Algorithm


D. Fish Weight
time limit per test
1 second
memory limit per test
256 megabytes
input
standard input
output
standard output

It is known that there are k fish species in the polar ocean, numbered from 1 to k. They are sorted by non-decreasing order of their weight, which is a positive number. Let the weight of the i-th type of fish be wi, then 0 < w1 ≤ w2 ≤ ... ≤ wk holds.

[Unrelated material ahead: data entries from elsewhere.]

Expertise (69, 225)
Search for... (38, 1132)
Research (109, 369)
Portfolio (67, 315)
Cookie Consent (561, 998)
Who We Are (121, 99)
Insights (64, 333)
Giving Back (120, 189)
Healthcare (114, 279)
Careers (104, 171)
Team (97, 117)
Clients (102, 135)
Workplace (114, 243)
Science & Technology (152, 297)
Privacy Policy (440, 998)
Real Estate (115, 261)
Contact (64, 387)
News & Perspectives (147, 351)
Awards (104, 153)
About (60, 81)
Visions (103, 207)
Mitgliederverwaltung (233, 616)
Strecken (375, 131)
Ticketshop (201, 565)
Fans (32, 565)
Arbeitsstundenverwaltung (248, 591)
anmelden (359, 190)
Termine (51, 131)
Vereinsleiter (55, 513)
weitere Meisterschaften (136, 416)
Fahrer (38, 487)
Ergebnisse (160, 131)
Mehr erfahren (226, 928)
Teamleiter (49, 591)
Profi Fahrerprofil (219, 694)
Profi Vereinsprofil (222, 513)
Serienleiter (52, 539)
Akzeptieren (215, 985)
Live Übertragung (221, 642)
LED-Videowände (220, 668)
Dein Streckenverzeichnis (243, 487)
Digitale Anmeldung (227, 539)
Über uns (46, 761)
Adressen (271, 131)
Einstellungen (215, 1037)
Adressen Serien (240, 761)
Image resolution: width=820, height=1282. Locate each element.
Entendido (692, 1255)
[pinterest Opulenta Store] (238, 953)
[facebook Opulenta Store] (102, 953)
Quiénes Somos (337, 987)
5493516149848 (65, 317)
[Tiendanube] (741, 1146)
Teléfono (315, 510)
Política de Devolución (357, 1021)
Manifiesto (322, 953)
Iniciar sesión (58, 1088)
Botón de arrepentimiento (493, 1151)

Polar bears Alice and Bob each have caught some fish, and they are guessing who has the larger sum of weight of the fish he/she's caught. Given the type of the fish they've caught, determine whether it is possible that the fish caught by Alice has a strictly larger total weight than Bob's. In other words, does there exist a sequence of weights wi (not necessary integers), such that the fish caught by Alice has a strictly larger total weight?

Input

The first line contains three integers n, m, k (1 ≤ n, m ≤ 105, 1 ≤ k ≤ 109) — the number of fish caught by Alice and Bob respectively, and the number of fish species.

The second line contains n integers each from 1 to k, the list of fish type caught by Alice. The third line contains m integers each from 1 to k, the list of fish type caught by Bob.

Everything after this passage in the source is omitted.